Pros: The protocol directly recognises and assists farmers who build high quality ‘cluster-vaults’. All of the benefits of online comms on the safenet instead of the clear net can now apply to the private backup vaults
Cons: Still only the primary vault earns safecoin.

What are the economics here? Over enough time should 1 node + private backup earn the same as two unbacked-up and occasionally failing vaults? Due to low failure rates it seems that running two nodes would earn more than one robust node. Maybe thats the way it should be, losing data is discourgaed and punished but not to the degree that someone should have to dedicate 2GB of drive space for every 1GB offered to the network.

2 Likes

@mav pointed out to me that part of the ageing process is that vaults from time to time are relocated in the network and as a consequence their vault’s data store starts afresh and fills with different set of chunks. Thus a backup would only be useful while the vault remains in a particular section.

My thoughts are that most consumer drives have a good reliability rating and unlikely to fail during any stint in a section. Also when you did a restore from backup if your drive failed means that the PC has been turned off to replace the drive and this causes a relocation of the vault anyhow and invalidates the backup you have,

Probably the best “backup” idea would be a RAID so that there is no downtime and no delays in the fault tolerance. The cost is an extra drive and if needed a raid controller (many motherboards have raid ability). Then you don’t have downtime (no loss of age and relocation). But is that minimal extra expense needed considering the reliability of drives now.
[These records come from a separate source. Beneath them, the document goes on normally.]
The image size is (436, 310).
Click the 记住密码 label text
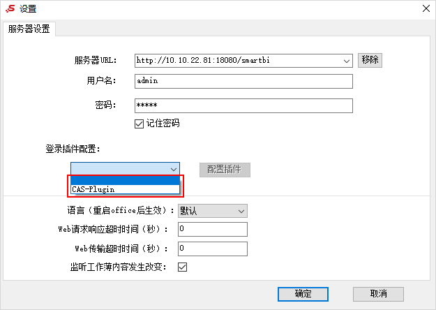coord(163,124)
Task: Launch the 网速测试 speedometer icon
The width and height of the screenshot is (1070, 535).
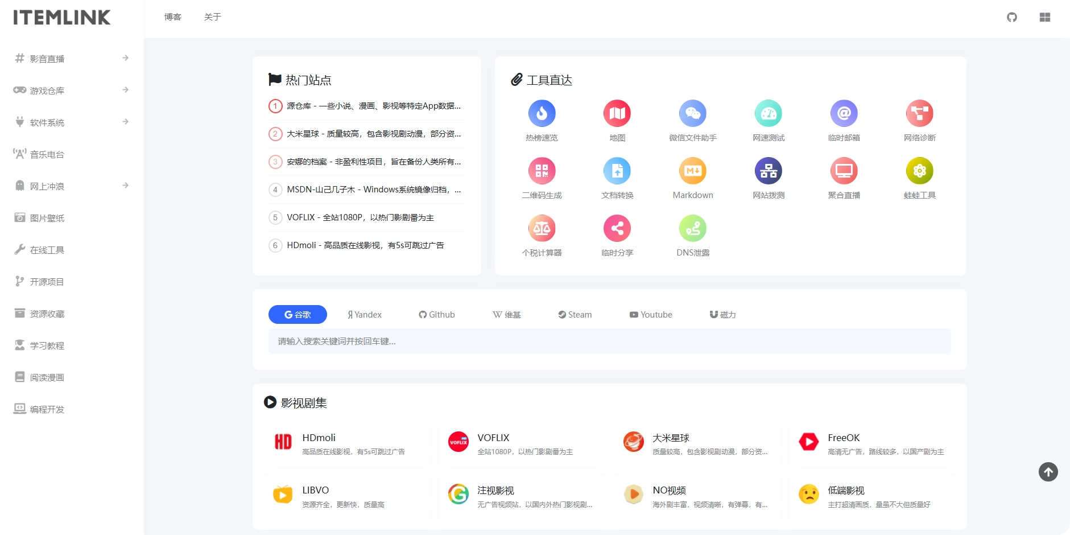Action: tap(768, 114)
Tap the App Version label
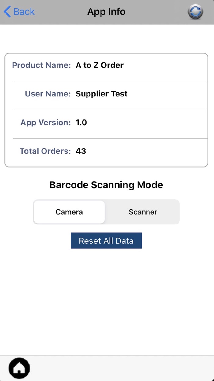Viewport: 214px width, 381px height. coord(46,123)
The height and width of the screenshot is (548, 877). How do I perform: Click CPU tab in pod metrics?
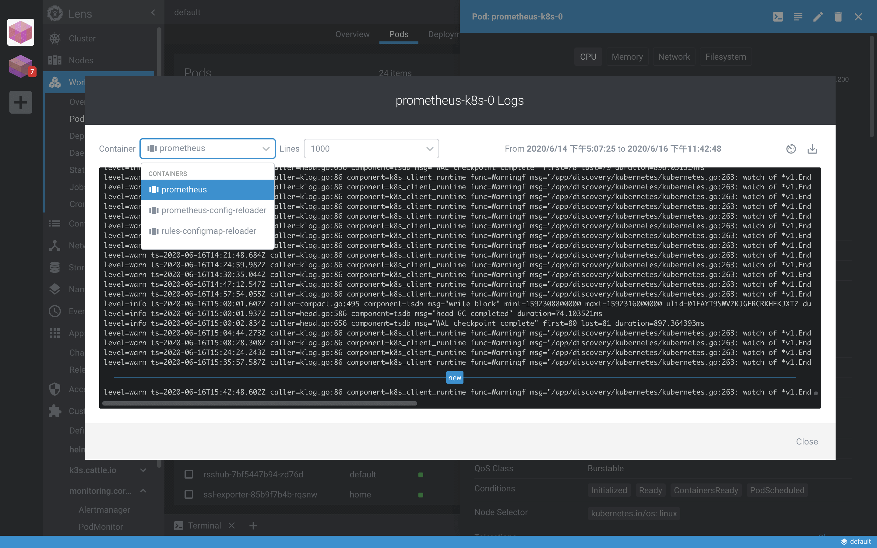588,57

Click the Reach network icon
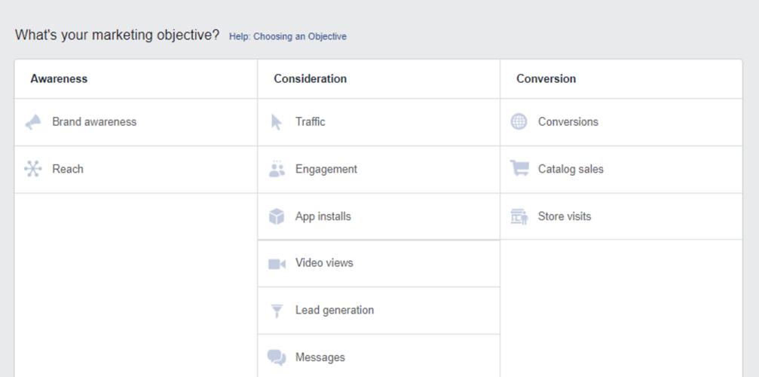[32, 169]
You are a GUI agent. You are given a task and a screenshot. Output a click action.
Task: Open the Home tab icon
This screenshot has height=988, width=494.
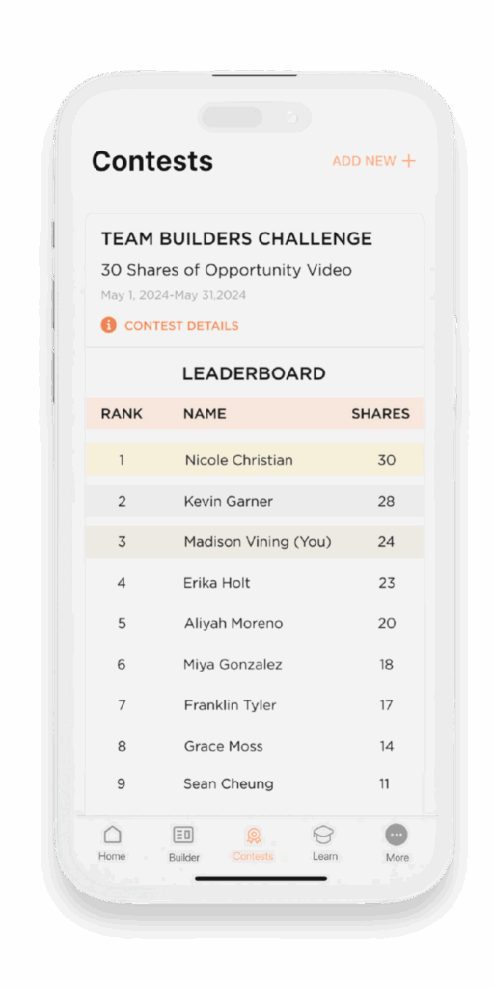[x=112, y=835]
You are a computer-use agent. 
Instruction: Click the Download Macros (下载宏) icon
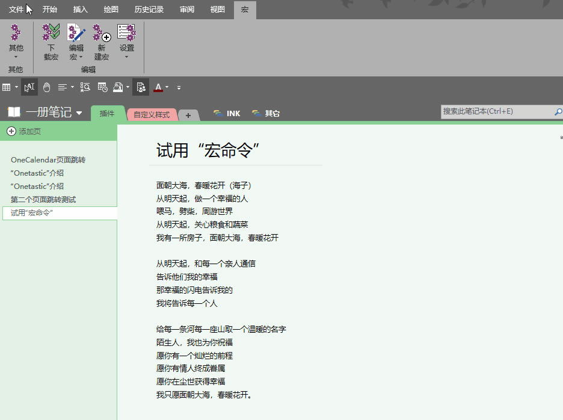51,33
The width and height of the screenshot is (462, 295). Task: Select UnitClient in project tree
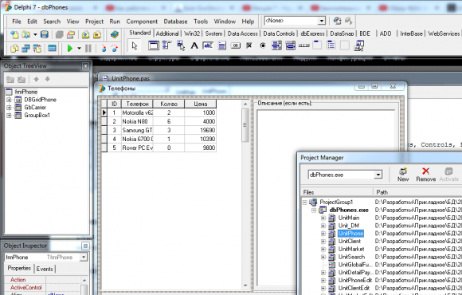click(x=350, y=242)
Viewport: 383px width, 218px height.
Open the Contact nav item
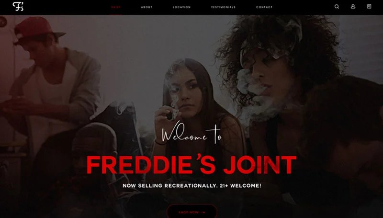tap(264, 7)
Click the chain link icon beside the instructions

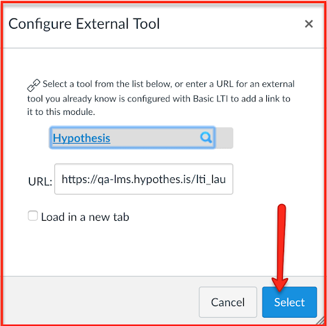pyautogui.click(x=34, y=85)
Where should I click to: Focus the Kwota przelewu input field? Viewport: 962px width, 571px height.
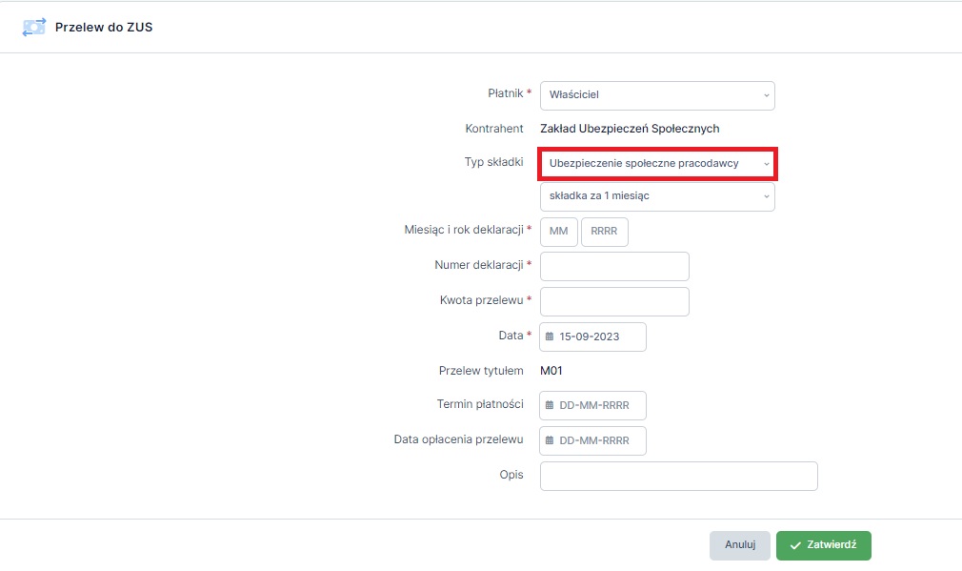pyautogui.click(x=614, y=301)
Thats my understanding anyhow.

6 Likes

Thanks @neo.

Yes, when nodes are relocated then the backup would have to update too. I imagine relocating will not be a very frequent process otherwise the SAFENet will spend most of it’s energy continually ‘rearranging the library’.

Restoring from backup doesn’t usually mean powering down a device. Often it is just individual files which have corrupted and need to be restored. Occasionally a drive fails but again that can be completely restored while remaining online so long as it doesn’t also contain the OS.

RAID is good of course but I think hits on my economic question raised again which is the decision all farmers have to make as to how best to spend their money… on private backup solutions like RAID or external mirroring, or on more vaults.

That’s what I’m trying to get at really… the SAFENet designers should take into account that equilibrium between the users wanting good data security and the vault operators wanting good investment security. SAFECoin is the general answer, but the specifics aren’t yet clear I think.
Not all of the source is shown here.